■ **Testo fornito**
━━━━━━━━━━━━━━━━━━━━

Dopo gli incendi in Amazzonia, nelle regioni artiche e in Africa centrale, le fiamme stanno divampando anche nelle foreste del sud-est asiatico. Da luglio, un inferno di fuoco sta investendo vaste aree verdi dell'Indonesia. Le zone più colpite si trovano nel Borneo e nell'isola di Sumatra dove sei province hanno dichiarato lo stato d'emergenza. Qui gli incendi hanno raggiunto la provincia di Riau e arso il Parco Nazionale Tesso Nilo che ospita circa 140 elefanti selvatici in via di estinzione, oltre a costituire uno degli ultimi rifugi per gli ormai rarissimi oranghi di Sumatra. I roghi sono stati inizialmente appiccati dall’uomo con l’obiettivo di fare spazio a nuove piantagioni di palme da olio. Poi, però, la situazione è sfuggita di mano e le fiamme si sono propagate sempre di più.
L'allarme lanciato dalla Peatland Restoration Agency
La Peatland Restoration Agency (BRG), istituita nel 2016 per il recupero idrogeologico e vegetativo delle foreste polverizzate dai roghi, sottolinea che gli incendi attuali sono indotti principalmente dai titolari delle concessioni commerciali per lo sfruttamento delle piantagioni.
Lo sforzo nazionale sta mirando a scongiurare un ritorno al 2015, quando le emissioni giornaliere di anidride carbonica provocate dai soli incendi indonesiani arrivarono a superare le emissioni prodotte da tutte le attività economiche degli Stati Uniti. Il 23 luglio scorso, la Corte Suprema dell’Indonesia ha confermato la sentenza già emessa da tribunali minori: il governo, Presidente Joko Widodo incluso, è responsabile degli incendi del 2015 e dovrà adottare delle strategie per evitare il ripetersi di questi tragici eventi.
Un problema di vecchia data
Fuoco e nubi tossiche non sono una novità per l'Indonesia. Tuttavia l'intensità raggiunta nel 2019 sta preoccupando i poteri forti, nazionali e internazionali. Se infatti il fumo causato dall’incendio per la bonifica delle piantagioni è un problema a cadenza annuale, oggi la sua portata è aumentata a causa del clima particolarmente secco.

━━━━━━━━━━━━━━━━━━━━

■ **Istruzioni**
**A)** Trascrivi dal testo sugli incendi in Indonesia il brano che comincia con le parole "L'allarme lanciato dalla" e termina con "sfruttamento delle piantagioni.".
**B)** Riprendi il testo sugli incendi in Indonesia e proseguilo a partire dall'ultima frase riportata.

■ **Dati forniti**

━━━━━━━━━━━━━━━━━━━━

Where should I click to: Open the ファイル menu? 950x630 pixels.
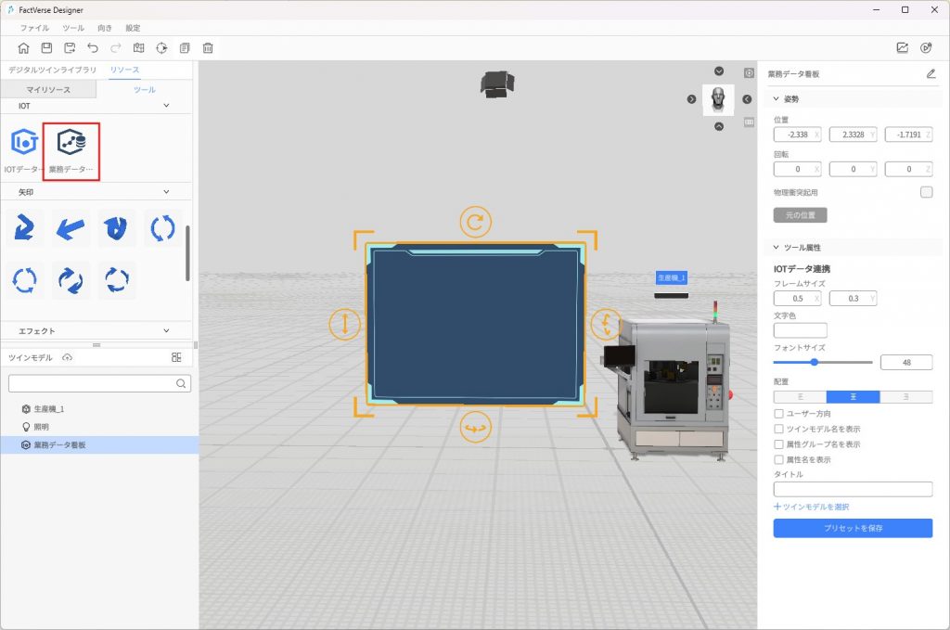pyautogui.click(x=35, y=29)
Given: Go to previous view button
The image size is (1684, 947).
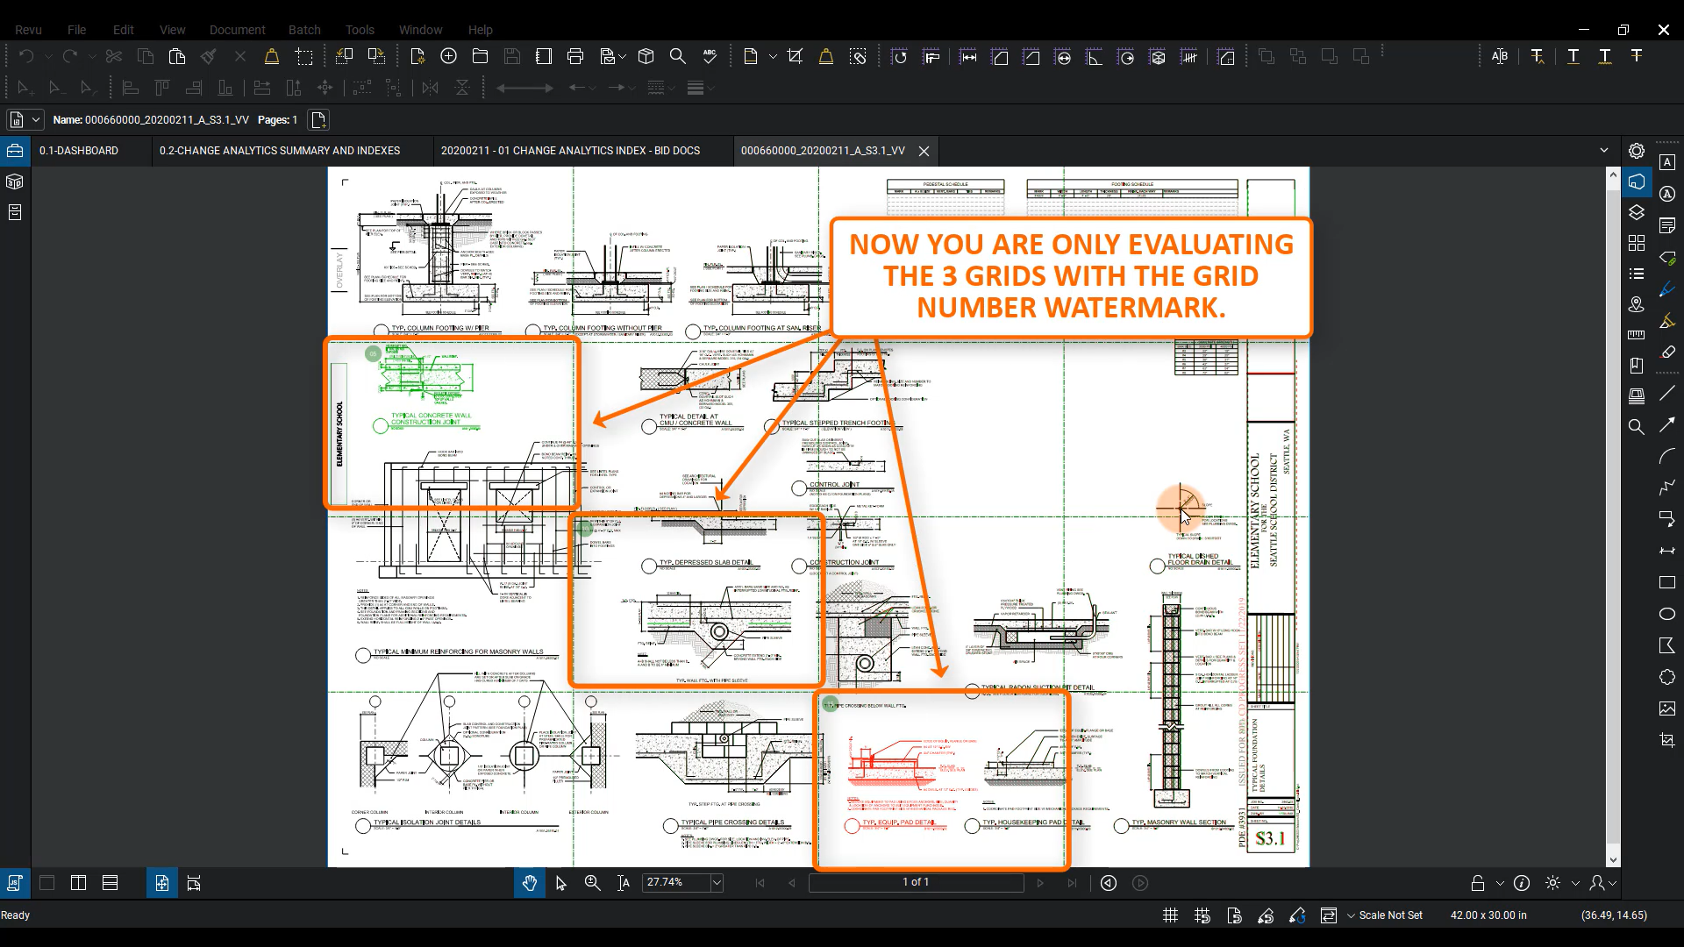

━━━━━━━━━━━━━━━━━━━━

■ **Soluzioni dell'esercizio**
**A)**
L'allarme lanciato dalla Peatland Restoration Agency
La Peatland Restoration Agency (BRG), istituita nel 2016 per il recupero idrogeologico e vegetativo delle foreste polverizzate dai roghi, sottolinea che gli incendi attuali sono indotti principalmente dai titolari delle concessioni commerciali per lo sfruttamento delle piantagioni.

**B)**
Quest'anno, nel periodo gennaio-agosto, sono andati in cenere 328.724 ettari di distese verdi. A riferirlo è stata l'agenzia nazionale indonesiana per i disastri. Tra le regioni più colpite il Kalimantan centrale, occidentale e meridionale, Riau, Jambi e il Sumatra meridionale.
Anche nella vicina Malesia sono stati accertati roghi locali. Tuttavia né per entità né per quantità possono essere paragonati a quelli divampati in Indonesia. Secondo il centro meteorologico specializzato dell'ASEANA - l'associazione delle nazioni del sud-est asiatico, a partire dal 14 settembre negli Stati malesi di Sabah e Sarawak sono stati identificati 10 focolai. Nel Kalimantan (Borneo) 627.
In Indonesia i picchi di combustione si registrano, solitamente, durante la stagione secca, quindi da luglio a ottobre. In questo periodo molti agricoltori locali si servono della tecnica "slash-and-burn" (taglia e brucia) per ripulire le piantagioni.
La tecnica del taglia e brucia
"Slash and burn” è una tecnica usata dal Neolitico quando i primi agricoltori compresero che la terra coltivata, dopo il primo raccolto, forniva una resa inferiore negli anni successivi. Il rimedio escogitato fu allora di seminare nuovi appezzamenti di terreno disboscando foreste tramite il fuoco. Questa tecnica è tuttora sfruttata da centinaia di milioni di persone in tutto il mondo. Una tecnica tipica dell'agricoltura familiare di sussistenza, prevalentemente nell'Africa e nell'America intertropicali, nelle zone più remote dell'India e del Sudest asiatico, praticata dalle popolazioni che vivono ai bordi della foresta pluviale sempreverde.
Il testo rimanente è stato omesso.